After reviewing the AHRQ safety practices, Dr. McCarthy and Ms. Van Horn chose five relatively low-cost, low-risk practices to bring to the November 2001 meeting. They challenged the group to analyze the following five practices:
|Patient safety target||Patient safety practice|
|Prevent adverse events related to chronic anticoagulation with warfarin (Coumadin®)||Patient self-management using home monitoring devices|
|Prevent central venous catheter-related blood infections||Use of maximum sterile barriers during catheter insertion|
|Prevent ventilator-associated pneumonia||Semi-recumbent positioning|
|Prevent central venous catheter-related blood infections||Antibiotic-impregnated catheters|
|Prevent hospital-acquired urinary tract infections||Use of silver alloy-coated catheters|
Meeting attendees—physicians, nurse practitioners, physicians' assistants, and mid- and upper-level hospital administrators—were divided into groups to evaluate each of the five practices. A mix of professions in each group ensured diverse points of view and sound medical opinions. Each group came to the independent conclusion that VA patients could not cope safely with self-management of warfarin (Coumadin).
The four other practices were unanimously adopted and brought back to the four inpatient facilities represented at the meeting. Dr. McCarthy reports, "Within a week, there were 'Elevate HOB' signs up in the ICUs."

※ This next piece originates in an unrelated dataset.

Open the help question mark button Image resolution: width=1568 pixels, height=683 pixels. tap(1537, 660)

While it is difficult to change the behavior supporting current cultural norms, progress is being made. Currently, these VA hospitals have no measuring efforts underway to determine specific changes as a result of the incorporation of the four safety practices. However, a national project, led by Dr. Marta Render of the VA hospital in Cincinnati, will study the ability of ICUs to adopt and institutionalize evidence-based practices, such as those undertaken by the VA group in Upstate New York.

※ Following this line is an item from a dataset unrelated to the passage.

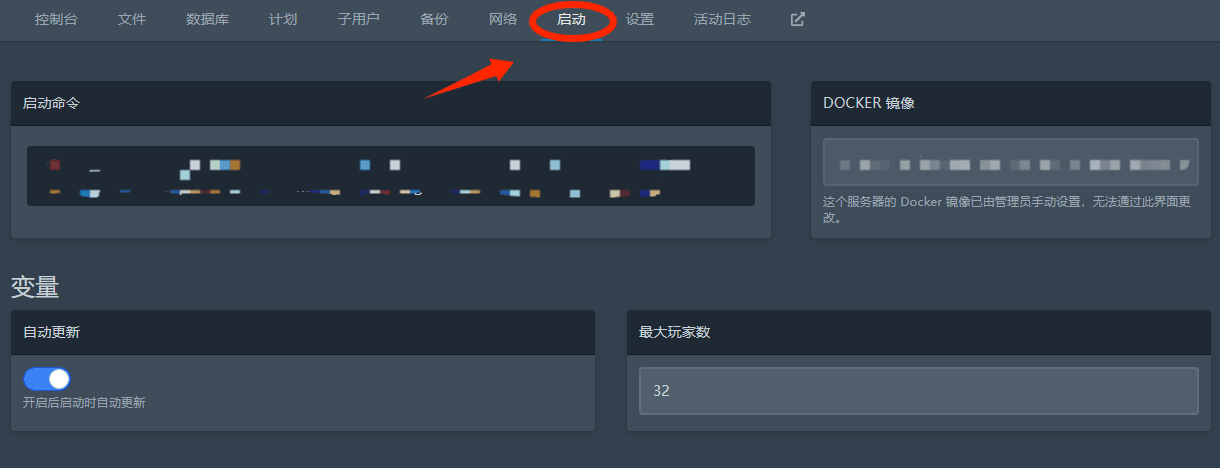The image size is (1220, 468).
Task: Select the circled 启动 tab
Action: [571, 19]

In addition to the AHRQ safety practices adopted, Dr. McCarthy says the hospitals have also begun a rigorous deep venous thrombosis (DVT) protocol to reduce DVT and pulmonary embolization. He explains that one VA hospital volunteered to develop an automatically triggered menu based on strong evidence that a computer-generated prompt for patient orders reduces medical errors. Walter Rivera, MD, and Michelle Biscossi, RN, MS, were the originators and change agents for this "pop-up" dialogue box for inpatient orders.
The forcing function is now in use in all Upstate New York VA facilities, for both medical and surgical patients. When VA staff members write patient orders, an order menu and reminder screen pops up that asks the patient's age and reminds the user of the DVT risk to that patient. The next mouse click automatically orders the selected prophylaxis. The use of the forcing function has made a dramatic difference in the accuracy of written prescriptions, from a low of just 30 percent to 80 percent written correctly.
Overall, Dr. McCarthy says, the quality of AHRQ's information is "superb—the current basis for what we should be doing for inpatient care."